Mario Merz. Che cos’è una casa?
December 1, 2010 – March 6, 2011
The Fondazione Merz presents the works that Mario Merz created for the 1999 exhibition Che cos’è una casa?, which was originally held at the Porto’s Fundação de Serralves under the curatorship of Vicente Todolí.
Merz was invited to exhibit his work in the elegant rooms of the Serralves Villa and he specifically conceived a display where all the pieces selected were combined to merge into a single work stretching throughout the entire exhibition space. Thus igloos, tables and different structures run throughout the rooms supporting the black silhouettes of animals that inhabit the house, while the landscape changes as a new nature manifests itself. All along, the exhibition space is dotted by the numbers from the Fibonacci series in neon lights representing the symbol of creative energy.
In Che cos’è una casa? the artist’s vision reaches its peak in a dynamic dialogue between spatial symmetries and asymmetries. As Vicente Todolí wrote in his preface to the catalogue of the 1999 exhibition: Merz sets up a dialogue where the Apollonian nature of architecture is subverted by the Dionysian progression of movement, where the latter is intended as energy and expansion of the subject. The exhibit also includes the presentation of the drawings that were originally made and selected by Mario Merz to illustrate the publication of the texts he had written to accompany the Portuguese exhibition.

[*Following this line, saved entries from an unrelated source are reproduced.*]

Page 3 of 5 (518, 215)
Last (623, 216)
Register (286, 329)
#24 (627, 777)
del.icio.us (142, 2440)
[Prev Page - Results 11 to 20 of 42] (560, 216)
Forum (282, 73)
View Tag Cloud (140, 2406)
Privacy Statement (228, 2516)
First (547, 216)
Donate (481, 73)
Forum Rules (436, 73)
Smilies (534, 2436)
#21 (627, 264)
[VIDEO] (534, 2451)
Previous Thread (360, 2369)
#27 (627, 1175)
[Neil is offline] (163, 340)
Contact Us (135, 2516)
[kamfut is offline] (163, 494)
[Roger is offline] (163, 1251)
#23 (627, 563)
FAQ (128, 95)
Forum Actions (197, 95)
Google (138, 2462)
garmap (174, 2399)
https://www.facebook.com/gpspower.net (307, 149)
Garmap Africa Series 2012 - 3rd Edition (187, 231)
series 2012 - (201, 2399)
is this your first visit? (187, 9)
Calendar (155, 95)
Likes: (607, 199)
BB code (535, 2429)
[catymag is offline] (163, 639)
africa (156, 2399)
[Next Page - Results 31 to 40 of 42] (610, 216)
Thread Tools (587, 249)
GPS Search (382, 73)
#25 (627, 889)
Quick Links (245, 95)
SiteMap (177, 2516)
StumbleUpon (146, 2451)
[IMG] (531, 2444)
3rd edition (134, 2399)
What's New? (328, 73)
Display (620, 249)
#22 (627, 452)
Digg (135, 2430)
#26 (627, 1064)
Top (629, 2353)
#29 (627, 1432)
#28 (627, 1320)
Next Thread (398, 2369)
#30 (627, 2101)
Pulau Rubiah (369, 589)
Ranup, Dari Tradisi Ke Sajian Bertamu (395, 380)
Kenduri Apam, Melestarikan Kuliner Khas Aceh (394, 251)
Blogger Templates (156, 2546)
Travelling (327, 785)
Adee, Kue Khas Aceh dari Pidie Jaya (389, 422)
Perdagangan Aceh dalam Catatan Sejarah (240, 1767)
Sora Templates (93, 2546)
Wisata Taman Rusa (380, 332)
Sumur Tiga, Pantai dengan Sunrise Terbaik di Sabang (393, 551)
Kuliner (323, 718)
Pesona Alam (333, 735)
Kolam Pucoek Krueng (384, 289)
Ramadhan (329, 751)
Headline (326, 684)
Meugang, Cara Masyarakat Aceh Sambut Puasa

In April 2005, the inauguration of the Fondazione Merz featured a show that presented an overall view of the various forms of expressions which Mario Merz was capable of bringing into his work; it was followed by the critical exhibitions of his drawings (“Drawings”, 2007, curator Dieter Schwarz) and paintings (“Pageantry of painting”, 2010, curator Rudi Fuchs). The current exhibition delves into the Italian artist’s ability to vary his work and shape a show that constantly relates to the architecture of the place hosting it. As Mariano Boggia — president of the Fondazione — recalls, Mario Merz used to study the exhibition venues to understand the spatial relationships within the architecture of a particular site, so that he could anticipate the extent of his artistic act and then select the works to be exhibited accordingly. At once he could retrieve all of his personal artistic past and bring it back into play, reinventing it under new forms. The show at the Serralves became an exemplary demonstration of his particular “work method”.